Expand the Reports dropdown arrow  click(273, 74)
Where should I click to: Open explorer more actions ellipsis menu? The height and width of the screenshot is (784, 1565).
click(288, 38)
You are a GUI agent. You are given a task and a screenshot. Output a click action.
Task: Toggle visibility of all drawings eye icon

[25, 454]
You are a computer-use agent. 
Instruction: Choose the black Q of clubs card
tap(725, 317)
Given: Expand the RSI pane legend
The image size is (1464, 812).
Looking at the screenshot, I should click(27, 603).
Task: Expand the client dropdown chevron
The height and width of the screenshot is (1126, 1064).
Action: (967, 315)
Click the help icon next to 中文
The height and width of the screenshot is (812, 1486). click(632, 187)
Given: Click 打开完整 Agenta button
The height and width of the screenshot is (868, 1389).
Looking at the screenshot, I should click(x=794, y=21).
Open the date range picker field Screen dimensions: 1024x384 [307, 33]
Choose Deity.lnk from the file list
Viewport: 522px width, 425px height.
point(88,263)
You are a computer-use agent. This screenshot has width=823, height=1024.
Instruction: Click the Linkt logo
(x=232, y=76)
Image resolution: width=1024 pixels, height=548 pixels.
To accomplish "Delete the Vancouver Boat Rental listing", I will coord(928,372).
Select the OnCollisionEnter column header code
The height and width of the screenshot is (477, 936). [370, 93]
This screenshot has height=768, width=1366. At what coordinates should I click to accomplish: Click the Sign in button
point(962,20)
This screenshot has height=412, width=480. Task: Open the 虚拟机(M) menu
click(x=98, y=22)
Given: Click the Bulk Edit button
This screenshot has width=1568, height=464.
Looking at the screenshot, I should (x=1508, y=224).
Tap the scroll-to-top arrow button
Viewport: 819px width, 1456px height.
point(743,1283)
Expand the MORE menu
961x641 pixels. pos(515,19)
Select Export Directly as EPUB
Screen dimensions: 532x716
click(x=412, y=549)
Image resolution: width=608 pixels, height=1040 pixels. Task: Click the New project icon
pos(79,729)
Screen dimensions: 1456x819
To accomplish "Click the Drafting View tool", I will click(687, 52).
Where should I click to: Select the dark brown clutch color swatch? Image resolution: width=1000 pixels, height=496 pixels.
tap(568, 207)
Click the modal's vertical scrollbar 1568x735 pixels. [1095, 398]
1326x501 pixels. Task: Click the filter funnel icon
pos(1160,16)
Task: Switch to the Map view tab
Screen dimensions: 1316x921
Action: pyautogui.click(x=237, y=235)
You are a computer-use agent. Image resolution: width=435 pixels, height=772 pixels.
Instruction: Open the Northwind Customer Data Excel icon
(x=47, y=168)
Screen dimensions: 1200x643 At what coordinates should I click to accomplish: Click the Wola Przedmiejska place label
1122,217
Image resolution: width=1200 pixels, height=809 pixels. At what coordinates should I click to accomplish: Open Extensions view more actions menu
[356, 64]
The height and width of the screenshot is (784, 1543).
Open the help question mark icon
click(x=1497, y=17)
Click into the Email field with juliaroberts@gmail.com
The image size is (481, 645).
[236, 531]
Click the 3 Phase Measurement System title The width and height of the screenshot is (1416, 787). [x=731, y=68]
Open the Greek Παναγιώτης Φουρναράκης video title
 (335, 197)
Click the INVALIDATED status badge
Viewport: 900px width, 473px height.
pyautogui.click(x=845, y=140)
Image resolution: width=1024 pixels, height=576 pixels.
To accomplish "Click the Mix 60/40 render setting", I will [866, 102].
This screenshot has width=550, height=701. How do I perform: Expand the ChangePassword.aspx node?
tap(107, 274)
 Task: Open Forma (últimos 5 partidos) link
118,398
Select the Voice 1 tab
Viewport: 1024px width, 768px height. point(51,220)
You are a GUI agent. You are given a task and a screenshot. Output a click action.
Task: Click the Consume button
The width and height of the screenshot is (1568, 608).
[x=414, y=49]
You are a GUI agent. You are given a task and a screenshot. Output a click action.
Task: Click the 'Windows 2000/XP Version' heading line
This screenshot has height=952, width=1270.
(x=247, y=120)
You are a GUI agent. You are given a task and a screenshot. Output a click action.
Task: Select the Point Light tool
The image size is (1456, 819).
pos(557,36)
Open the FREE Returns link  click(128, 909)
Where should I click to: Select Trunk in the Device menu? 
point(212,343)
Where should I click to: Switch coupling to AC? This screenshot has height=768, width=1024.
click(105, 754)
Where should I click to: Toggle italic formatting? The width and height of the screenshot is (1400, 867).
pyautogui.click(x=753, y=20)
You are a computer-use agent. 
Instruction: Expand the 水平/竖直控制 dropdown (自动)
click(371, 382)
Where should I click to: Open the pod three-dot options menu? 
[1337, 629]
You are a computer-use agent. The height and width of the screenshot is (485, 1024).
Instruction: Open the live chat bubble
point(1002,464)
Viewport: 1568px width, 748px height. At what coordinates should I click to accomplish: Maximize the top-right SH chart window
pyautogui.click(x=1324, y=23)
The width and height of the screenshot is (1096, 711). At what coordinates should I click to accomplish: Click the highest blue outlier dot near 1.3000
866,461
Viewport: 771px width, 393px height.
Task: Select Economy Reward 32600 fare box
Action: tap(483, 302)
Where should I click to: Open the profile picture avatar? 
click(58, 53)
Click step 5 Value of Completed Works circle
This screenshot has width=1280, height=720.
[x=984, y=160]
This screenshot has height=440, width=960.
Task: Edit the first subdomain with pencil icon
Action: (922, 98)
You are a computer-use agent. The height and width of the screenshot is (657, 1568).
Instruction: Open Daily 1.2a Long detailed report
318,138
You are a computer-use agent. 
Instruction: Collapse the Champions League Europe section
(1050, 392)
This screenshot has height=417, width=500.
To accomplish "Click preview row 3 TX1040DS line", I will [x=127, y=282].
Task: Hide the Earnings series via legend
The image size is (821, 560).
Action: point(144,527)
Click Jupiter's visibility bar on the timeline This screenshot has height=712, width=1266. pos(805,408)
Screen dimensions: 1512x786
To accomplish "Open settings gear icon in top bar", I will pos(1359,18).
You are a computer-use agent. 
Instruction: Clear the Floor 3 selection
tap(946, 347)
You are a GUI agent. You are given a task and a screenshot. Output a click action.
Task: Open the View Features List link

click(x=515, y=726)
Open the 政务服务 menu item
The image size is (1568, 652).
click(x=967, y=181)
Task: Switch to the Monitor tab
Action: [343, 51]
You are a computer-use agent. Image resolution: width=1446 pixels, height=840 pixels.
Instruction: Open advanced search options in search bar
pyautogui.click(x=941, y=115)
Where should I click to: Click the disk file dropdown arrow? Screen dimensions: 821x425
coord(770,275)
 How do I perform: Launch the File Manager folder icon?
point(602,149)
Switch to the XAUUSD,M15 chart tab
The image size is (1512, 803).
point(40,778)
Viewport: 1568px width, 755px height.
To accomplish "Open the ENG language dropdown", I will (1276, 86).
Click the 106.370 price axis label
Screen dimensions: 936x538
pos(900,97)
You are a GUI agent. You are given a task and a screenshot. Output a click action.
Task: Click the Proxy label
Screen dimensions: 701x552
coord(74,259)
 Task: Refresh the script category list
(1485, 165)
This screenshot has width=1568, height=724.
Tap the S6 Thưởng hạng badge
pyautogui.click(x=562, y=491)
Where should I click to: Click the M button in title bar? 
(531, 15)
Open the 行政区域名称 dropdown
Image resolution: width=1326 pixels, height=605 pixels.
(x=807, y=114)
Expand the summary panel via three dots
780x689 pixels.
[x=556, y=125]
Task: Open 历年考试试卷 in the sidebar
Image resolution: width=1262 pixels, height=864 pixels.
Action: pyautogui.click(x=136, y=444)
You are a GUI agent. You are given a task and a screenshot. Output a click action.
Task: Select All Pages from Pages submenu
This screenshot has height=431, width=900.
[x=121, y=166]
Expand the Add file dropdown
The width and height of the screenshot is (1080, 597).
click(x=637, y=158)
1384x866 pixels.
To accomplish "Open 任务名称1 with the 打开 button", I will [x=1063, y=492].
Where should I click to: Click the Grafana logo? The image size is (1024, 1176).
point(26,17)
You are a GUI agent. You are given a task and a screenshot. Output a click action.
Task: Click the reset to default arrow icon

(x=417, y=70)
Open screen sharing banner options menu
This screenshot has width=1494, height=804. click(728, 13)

**What you have to do**
Can you write out, word for word, every line of the records starting with the line that contains "You are a computer-use agent. Image resolution: width=1446", including that line, and ending with the last line of the records?

**Complete response**
You are a computer-use agent. Image resolution: width=1446 pixels, height=840 pixels.
Instruction: Open advanced search options in search bar
pyautogui.click(x=941, y=115)
Where should I click to: Click the disk file dropdown arrow? Screen dimensions: 821x425
coord(770,275)
 How do I perform: Launch the File Manager folder icon?
point(602,149)
Switch to the XAUUSD,M15 chart tab
The image size is (1512, 803).
point(40,778)
Viewport: 1568px width, 755px height.
To accomplish "Open the ENG language dropdown", I will (1276, 86).
Click the 106.370 price axis label
Screen dimensions: 936x538
pos(900,97)
You are a GUI agent. You are given a task and a screenshot. Output a click action.
Task: Click the Proxy label
Screen dimensions: 701x552
coord(74,259)
 Task: Refresh the script category list
(1485, 165)
This screenshot has width=1568, height=724.
Tap the S6 Thưởng hạng badge
pyautogui.click(x=562, y=491)
Where should I click to: Click the M button in title bar? 
(531, 15)
Open the 行政区域名称 dropdown
Image resolution: width=1326 pixels, height=605 pixels.
(x=807, y=114)
Expand the summary panel via three dots
780x689 pixels.
[x=556, y=125]
Task: Open 历年考试试卷 in the sidebar
Image resolution: width=1262 pixels, height=864 pixels.
Action: pyautogui.click(x=136, y=444)
You are a GUI agent. You are given a task and a screenshot. Output a click action.
Task: Select All Pages from Pages submenu
This screenshot has height=431, width=900.
[x=121, y=166]
Expand the Add file dropdown
The width and height of the screenshot is (1080, 597).
click(x=637, y=158)
1384x866 pixels.
To accomplish "Open 任务名称1 with the 打开 button", I will [x=1063, y=492].
Where should I click to: Click the Grafana logo? The image size is (1024, 1176).
point(26,17)
You are a GUI agent. You are given a task and a screenshot. Output a click action.
Task: Click the reset to default arrow icon

(x=417, y=70)
Open screen sharing banner options menu
This screenshot has width=1494, height=804. click(728, 13)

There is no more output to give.